Scan the records for the line containing "Viewport: 818px width, 635px height."; extract it and all later lines, verbatim, through the end, and nothing before it.
-- TASK INPUT follows --
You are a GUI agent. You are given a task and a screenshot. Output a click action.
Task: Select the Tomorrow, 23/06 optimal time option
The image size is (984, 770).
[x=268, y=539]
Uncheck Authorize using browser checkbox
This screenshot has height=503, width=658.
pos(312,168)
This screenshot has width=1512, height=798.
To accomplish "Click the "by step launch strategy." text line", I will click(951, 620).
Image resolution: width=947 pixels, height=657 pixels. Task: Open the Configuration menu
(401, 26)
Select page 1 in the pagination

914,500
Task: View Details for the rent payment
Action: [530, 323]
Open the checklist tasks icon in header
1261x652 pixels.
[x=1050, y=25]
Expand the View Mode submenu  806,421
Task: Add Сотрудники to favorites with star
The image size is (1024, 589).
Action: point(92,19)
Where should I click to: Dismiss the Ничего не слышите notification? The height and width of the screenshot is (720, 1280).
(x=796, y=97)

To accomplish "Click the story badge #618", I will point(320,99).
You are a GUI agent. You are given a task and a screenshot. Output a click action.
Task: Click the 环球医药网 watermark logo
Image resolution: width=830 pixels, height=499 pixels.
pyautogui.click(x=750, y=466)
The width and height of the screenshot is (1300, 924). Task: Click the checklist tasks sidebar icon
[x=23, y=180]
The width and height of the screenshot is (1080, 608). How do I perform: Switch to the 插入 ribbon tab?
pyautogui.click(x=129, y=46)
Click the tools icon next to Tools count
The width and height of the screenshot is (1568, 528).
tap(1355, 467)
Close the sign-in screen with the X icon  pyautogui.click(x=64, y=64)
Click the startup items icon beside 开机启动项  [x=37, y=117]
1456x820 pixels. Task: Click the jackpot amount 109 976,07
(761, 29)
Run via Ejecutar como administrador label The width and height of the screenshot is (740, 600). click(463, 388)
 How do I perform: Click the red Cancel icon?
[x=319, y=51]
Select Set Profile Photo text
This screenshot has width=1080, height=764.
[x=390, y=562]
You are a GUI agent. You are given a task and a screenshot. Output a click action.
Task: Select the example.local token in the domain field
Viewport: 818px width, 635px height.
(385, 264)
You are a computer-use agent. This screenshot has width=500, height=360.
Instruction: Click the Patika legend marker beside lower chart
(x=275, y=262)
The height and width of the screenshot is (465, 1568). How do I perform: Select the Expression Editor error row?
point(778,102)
-- TASK INPUT concluded --
_SOLUTION FOR THIS TASK_.
Viewport: 818px width, 635px height.
(385, 264)
You are a computer-use agent. This screenshot has width=500, height=360.
Instruction: Click the Patika legend marker beside lower chart
(x=275, y=262)
The height and width of the screenshot is (465, 1568). How do I perform: Select the Expression Editor error row?
point(778,102)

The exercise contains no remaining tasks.